大川興業が誕生したのは1983年頃。学ランを着た我々は街灯もない夜の公園で練習したり、ストリートパフォーマンスをしてきた。学ランが黒く、よく暗闇に溶け込むこともあって、学園祭でもステージ上で照明を消し、暗闇の中で宴会芸を展開することもあった。下北沢の駅前劇場でやっていたお笑いライブで、真っ暗闇の中、「ドンと鳴った花火」や「レバノンの踊り」を踊ったり、イベントでも夏祭りの遊園地で、暗闇の中、立ち乗りジェットコースターでポキピカを持って花火を踊り、多くの人々が集まって笑わせたこともある。暗闇で笑い声が聞こえた時は我々の方が楽しませてもらった。のてきた。もともと暗闇でパフォーマンスをする素地があったのだ。

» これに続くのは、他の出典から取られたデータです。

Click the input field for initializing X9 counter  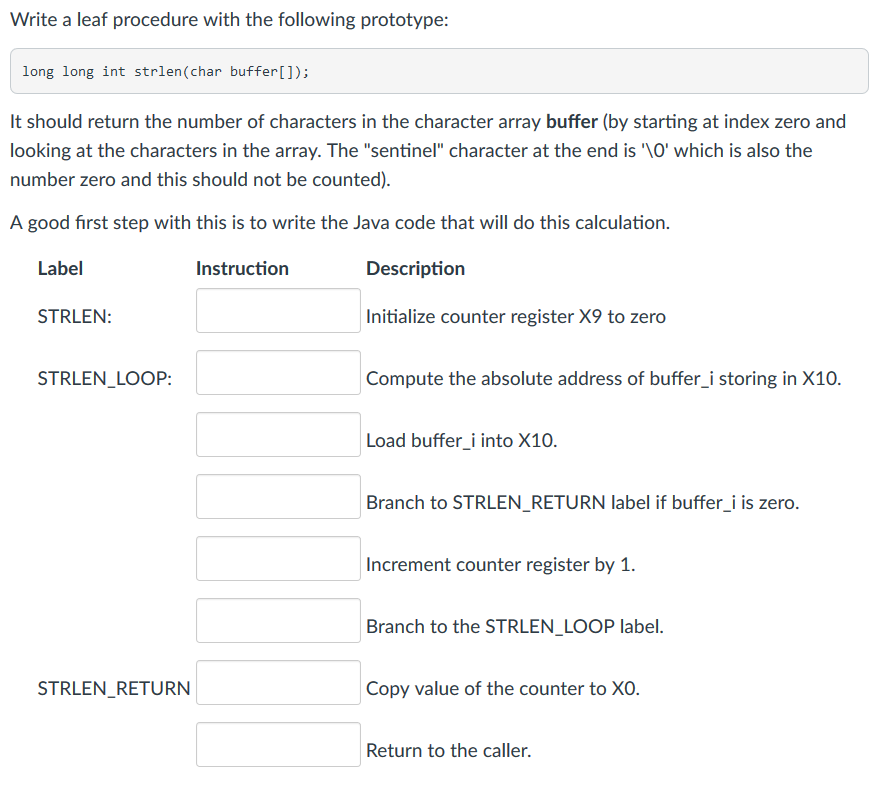coord(278,310)
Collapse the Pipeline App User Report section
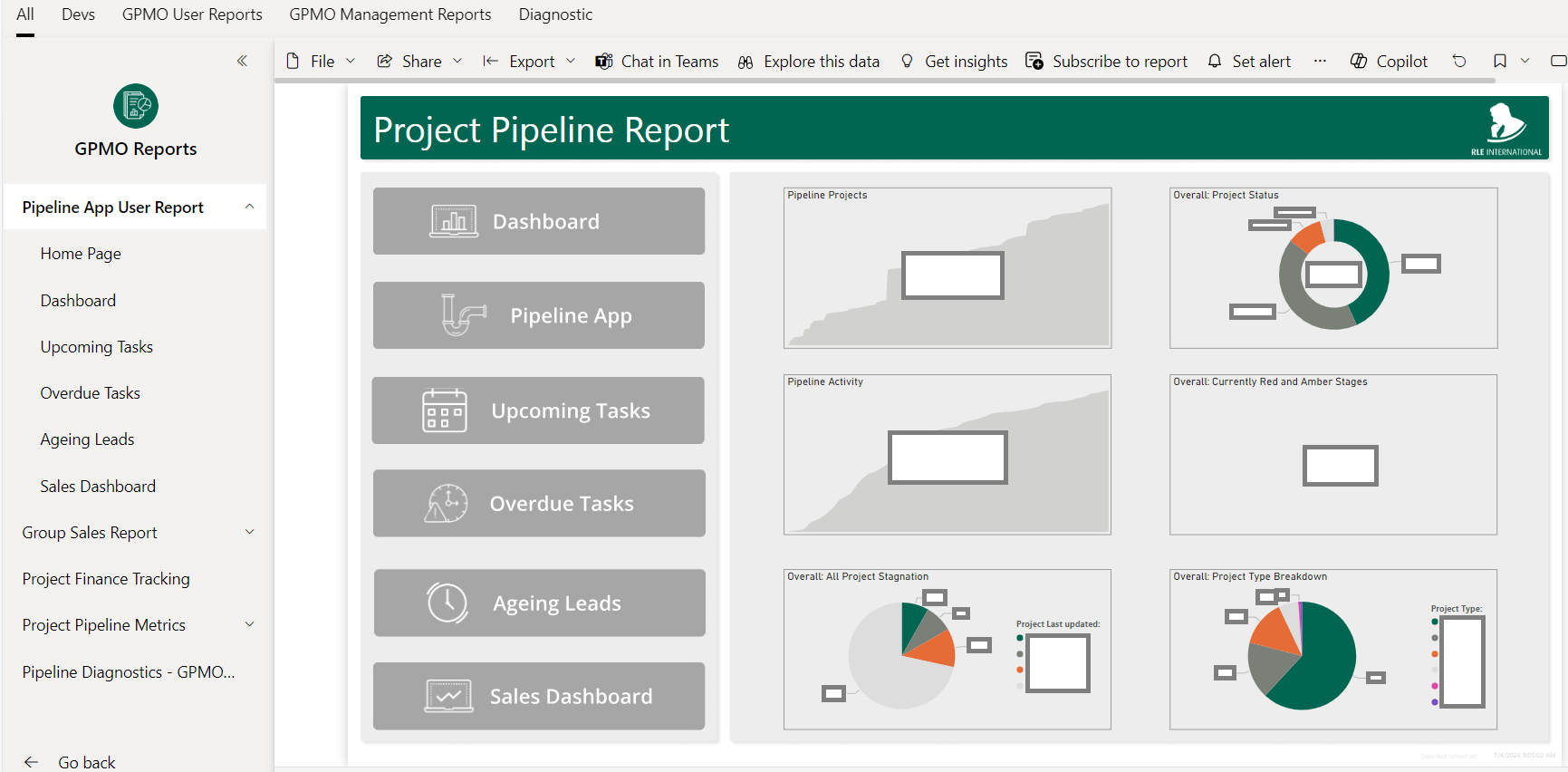The height and width of the screenshot is (772, 1568). coord(249,207)
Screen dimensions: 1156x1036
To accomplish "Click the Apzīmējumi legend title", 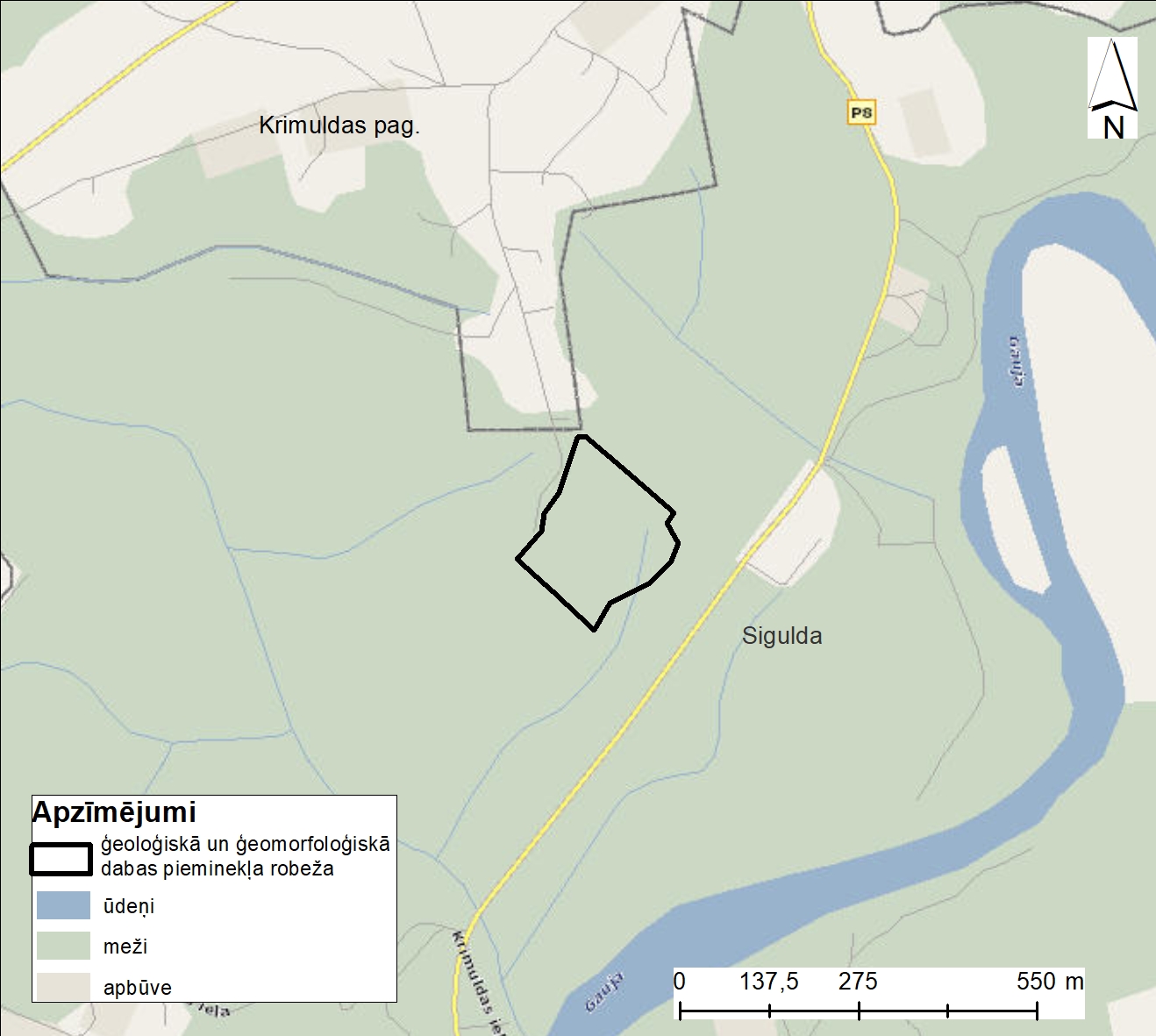I will [x=114, y=812].
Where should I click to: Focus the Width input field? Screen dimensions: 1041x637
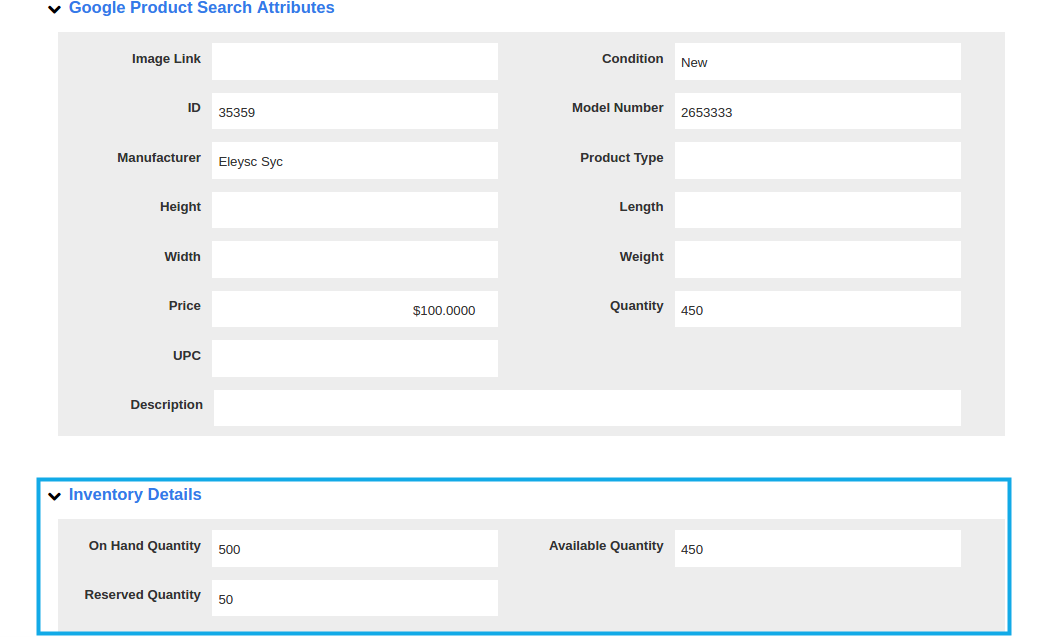(x=354, y=259)
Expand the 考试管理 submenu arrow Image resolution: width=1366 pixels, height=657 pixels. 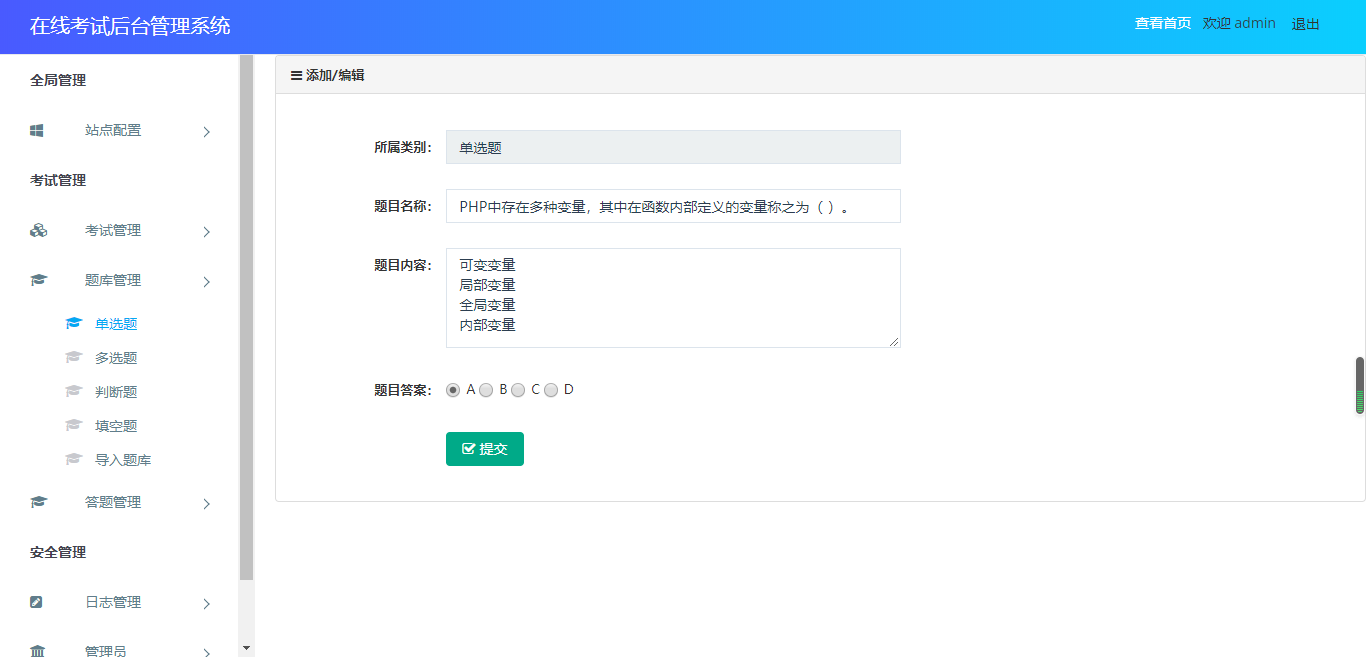pos(207,231)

舞台で最初に本格的な暗闇シーンを取り入れたのは、92年6月にシアターモリエールで行なった本公演「ハングリー精神」だ。

この舞台では、一人の男がセキュリティロックがかかった暗闇のトイレに取り残され、暗闇の中で、あらゆる機械が「ゴ飯ガ炊ケマシタ」「オ風呂ガ沸キマシタ」「100メートル先ヲ右折シテクダサイ」「急イデイルノデ信号ハ無視シテクダサイ」「ア! 人ヲ轢キマシタ。早ク逃ゲテクダサイ」などの機械音を発しながら暴走する。暗闇の中、音だけで一人の人間を追い込んでいくシーンが連続して15分ほど続いた。

舞台をやるまではお客さんがついてこられるか不安だったが、それ以上に凄かった。この時は安全を確保するために暗視ゴーグルを使って客席を見ていたのだが、そこで非常に面白いことに気づいた。お客さんの中には、偶然かもしれないけど、暗闇の中でも舞台上の気配を感じ、舞台袖から出てきたセリフのない役者の方にも振り向き、客席から出た役者に気づいて振り向いたりしていた。

「いつかは2時間暗闇だけの芝居をやろう」

それが暗闇演劇の出発点だった。